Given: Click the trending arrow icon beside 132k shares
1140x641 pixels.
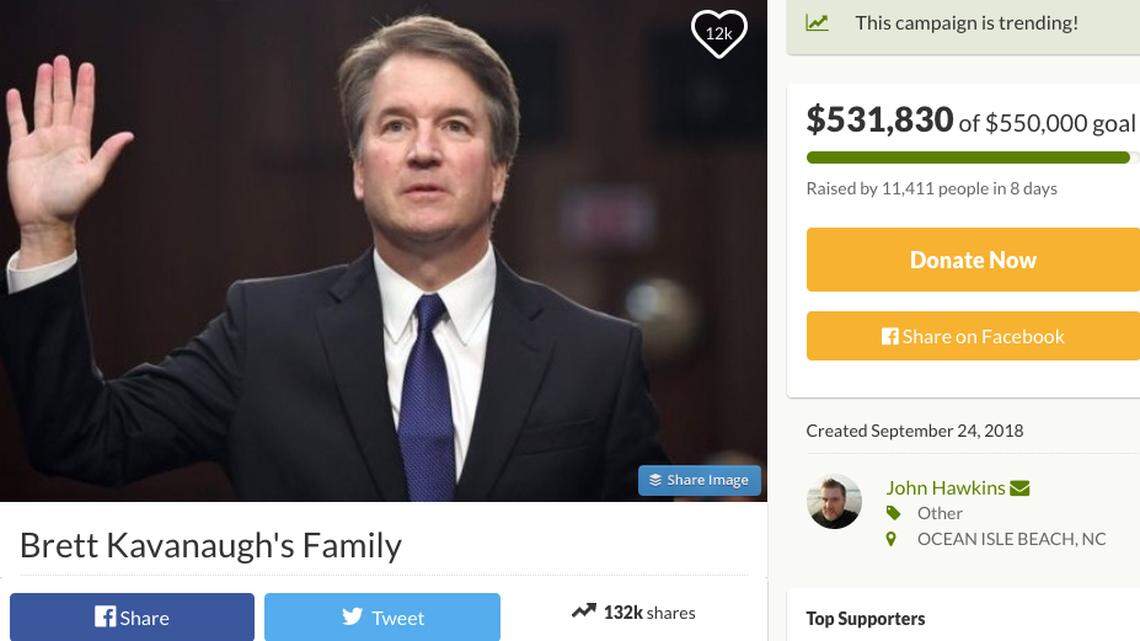Looking at the screenshot, I should pos(584,610).
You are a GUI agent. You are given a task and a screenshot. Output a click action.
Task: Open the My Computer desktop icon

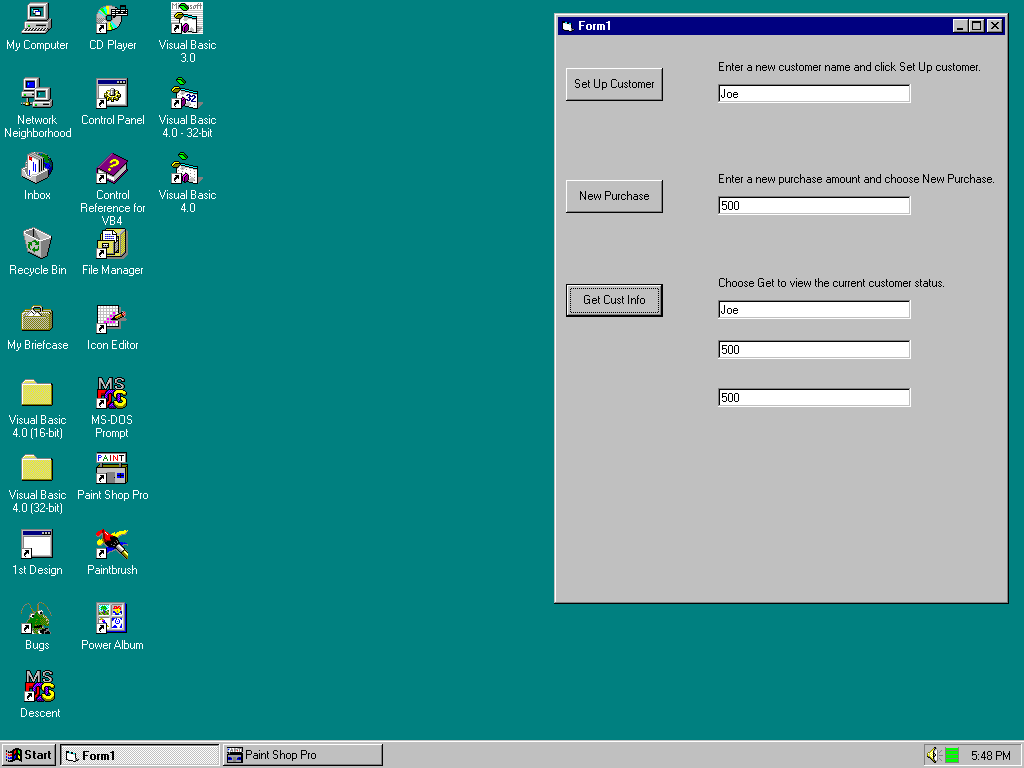tap(37, 19)
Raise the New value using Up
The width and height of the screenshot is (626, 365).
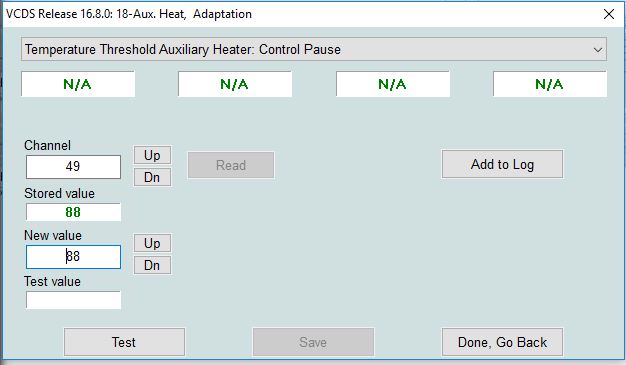(x=152, y=243)
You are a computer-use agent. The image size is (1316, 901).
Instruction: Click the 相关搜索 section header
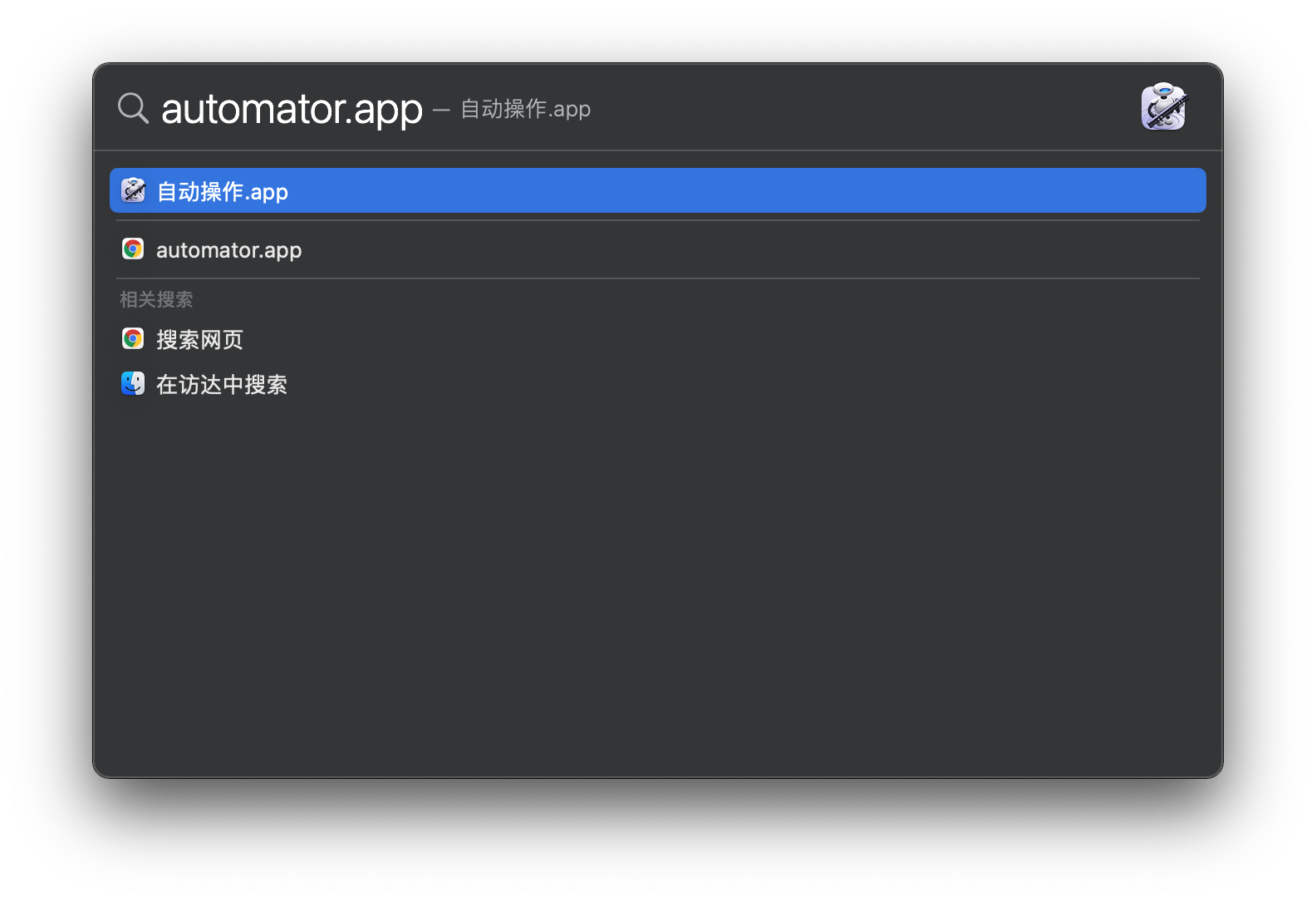pos(156,299)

++++++++++

* Aim of the task *
Reply with the count alone: how many lines of the records contain the string "agent"?

* Solution below *
2